### DESCRIPTION OF THE TASK
If a line of the material holds the string "will", it counts; report the number of such lines alone.
-- SOURCE INFORMATION follows --
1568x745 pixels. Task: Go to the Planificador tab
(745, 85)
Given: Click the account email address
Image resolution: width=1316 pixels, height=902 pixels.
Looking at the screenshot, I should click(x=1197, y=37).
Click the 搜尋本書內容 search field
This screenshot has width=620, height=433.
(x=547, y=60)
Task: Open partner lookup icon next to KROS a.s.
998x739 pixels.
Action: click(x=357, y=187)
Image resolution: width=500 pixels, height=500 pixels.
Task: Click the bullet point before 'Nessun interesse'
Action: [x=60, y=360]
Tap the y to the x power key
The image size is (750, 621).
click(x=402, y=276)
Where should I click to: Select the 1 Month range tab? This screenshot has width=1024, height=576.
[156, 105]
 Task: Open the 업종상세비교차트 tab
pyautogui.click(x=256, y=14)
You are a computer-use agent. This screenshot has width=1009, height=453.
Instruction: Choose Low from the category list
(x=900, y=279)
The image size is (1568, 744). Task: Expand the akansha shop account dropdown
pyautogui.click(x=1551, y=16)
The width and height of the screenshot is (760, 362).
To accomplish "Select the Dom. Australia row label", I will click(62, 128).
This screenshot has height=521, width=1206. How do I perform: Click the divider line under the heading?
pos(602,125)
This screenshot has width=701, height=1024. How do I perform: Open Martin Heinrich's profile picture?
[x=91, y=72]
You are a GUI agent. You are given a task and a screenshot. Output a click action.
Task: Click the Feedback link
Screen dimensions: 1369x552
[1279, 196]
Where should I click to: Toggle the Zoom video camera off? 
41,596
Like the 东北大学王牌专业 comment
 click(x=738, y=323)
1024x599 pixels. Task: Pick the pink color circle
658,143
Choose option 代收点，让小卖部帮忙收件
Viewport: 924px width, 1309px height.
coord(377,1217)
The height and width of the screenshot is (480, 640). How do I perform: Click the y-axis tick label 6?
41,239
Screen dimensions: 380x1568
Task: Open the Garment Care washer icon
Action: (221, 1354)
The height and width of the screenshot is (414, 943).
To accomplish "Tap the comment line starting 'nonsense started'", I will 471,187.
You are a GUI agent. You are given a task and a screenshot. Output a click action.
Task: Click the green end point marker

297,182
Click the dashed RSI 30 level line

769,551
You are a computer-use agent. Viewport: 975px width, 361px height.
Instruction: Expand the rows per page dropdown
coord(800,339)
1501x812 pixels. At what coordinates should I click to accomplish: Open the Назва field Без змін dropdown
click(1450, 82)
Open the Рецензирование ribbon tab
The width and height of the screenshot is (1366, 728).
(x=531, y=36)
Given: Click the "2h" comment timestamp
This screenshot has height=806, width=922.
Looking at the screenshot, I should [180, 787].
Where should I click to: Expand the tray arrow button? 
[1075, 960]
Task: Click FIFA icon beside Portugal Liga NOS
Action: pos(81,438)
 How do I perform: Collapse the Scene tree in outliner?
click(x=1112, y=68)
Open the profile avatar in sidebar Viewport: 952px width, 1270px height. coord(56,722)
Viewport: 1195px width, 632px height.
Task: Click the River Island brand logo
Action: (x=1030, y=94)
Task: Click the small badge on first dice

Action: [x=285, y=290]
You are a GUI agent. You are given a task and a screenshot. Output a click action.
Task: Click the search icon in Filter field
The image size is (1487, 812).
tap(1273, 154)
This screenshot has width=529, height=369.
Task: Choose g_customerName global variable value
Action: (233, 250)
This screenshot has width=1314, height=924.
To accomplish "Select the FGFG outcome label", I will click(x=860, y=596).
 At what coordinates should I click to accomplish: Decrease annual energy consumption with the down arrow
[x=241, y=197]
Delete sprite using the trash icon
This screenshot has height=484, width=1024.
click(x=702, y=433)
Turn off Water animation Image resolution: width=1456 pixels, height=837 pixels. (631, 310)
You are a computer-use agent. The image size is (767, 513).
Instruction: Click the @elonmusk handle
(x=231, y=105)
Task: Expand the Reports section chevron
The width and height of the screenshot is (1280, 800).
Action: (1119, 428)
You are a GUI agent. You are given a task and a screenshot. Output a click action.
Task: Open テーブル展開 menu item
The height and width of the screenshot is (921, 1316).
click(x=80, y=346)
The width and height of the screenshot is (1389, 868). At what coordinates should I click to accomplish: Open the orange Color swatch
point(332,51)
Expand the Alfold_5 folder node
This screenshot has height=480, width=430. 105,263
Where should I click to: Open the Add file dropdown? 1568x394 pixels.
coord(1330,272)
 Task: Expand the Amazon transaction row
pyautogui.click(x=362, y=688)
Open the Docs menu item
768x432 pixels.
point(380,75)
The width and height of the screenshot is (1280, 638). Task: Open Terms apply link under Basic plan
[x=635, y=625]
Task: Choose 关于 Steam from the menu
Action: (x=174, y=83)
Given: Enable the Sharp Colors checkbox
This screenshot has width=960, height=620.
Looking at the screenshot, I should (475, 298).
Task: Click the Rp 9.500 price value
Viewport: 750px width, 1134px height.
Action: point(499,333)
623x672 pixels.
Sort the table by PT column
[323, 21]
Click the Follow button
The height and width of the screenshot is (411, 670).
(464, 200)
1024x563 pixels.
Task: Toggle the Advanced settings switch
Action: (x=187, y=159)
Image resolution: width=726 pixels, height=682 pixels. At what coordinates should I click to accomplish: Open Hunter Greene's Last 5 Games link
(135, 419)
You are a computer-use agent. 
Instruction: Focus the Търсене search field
-- SOURCE INFORMATION concluded --
### SOLVED PROBLEM
3